[Stored data]

# # #

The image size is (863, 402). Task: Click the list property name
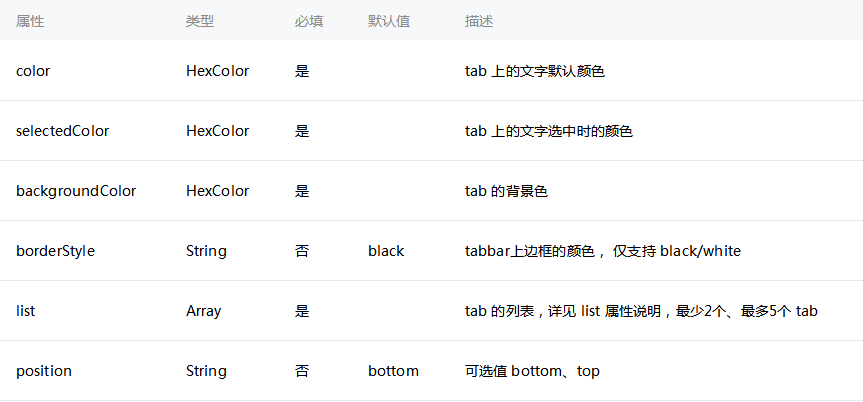[26, 311]
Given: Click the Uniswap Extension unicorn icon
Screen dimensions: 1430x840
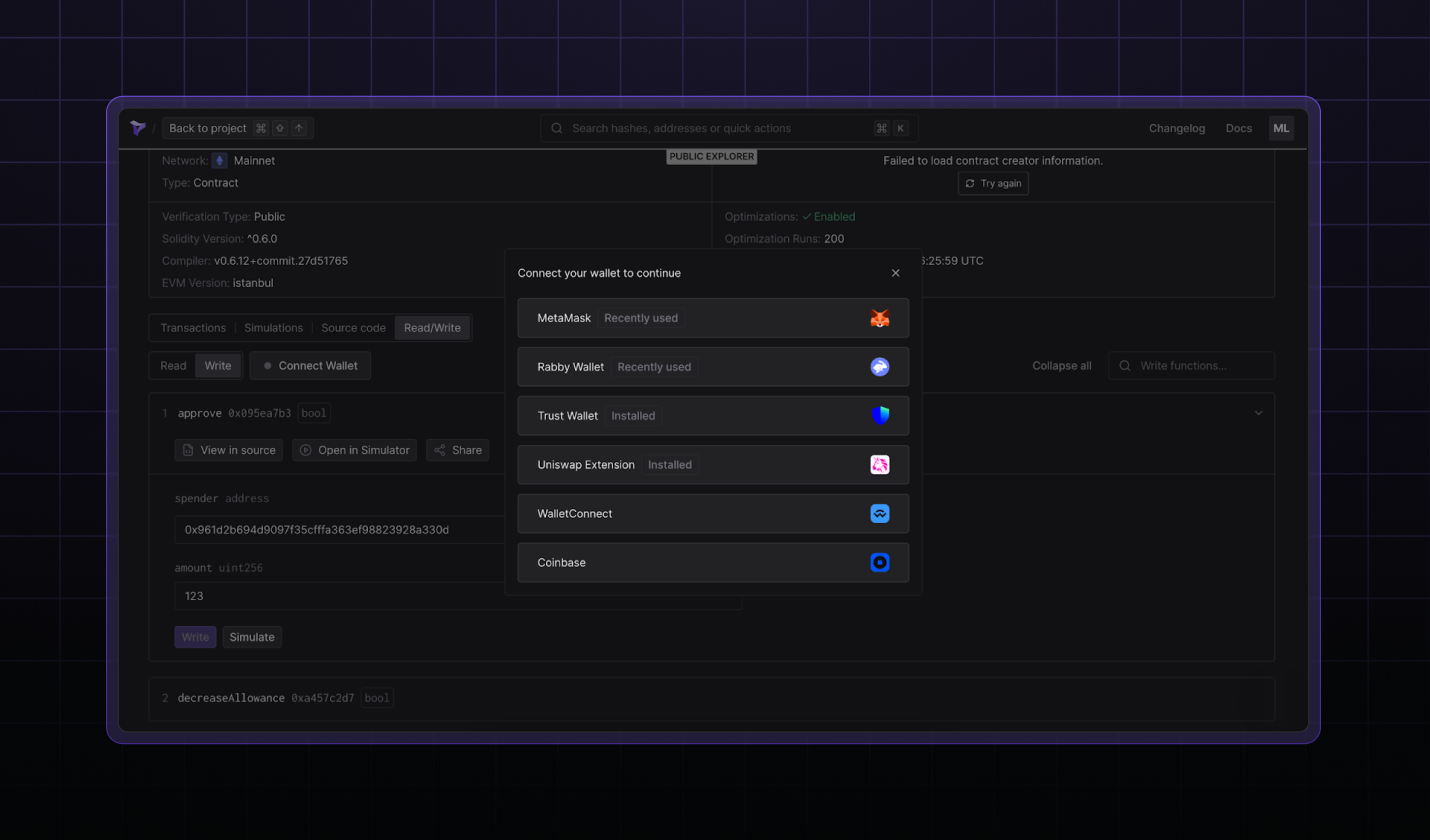Looking at the screenshot, I should (879, 465).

# # #

§ **Work instructions**:
Print all records verbatim, excluding pictures.

§ **Answer box**:
The image size is (863, 402). Task: Click the list property name
[26, 311]
Given: Click the Uniswap Extension unicorn icon
Screen dimensions: 1430x840
Looking at the screenshot, I should (879, 465).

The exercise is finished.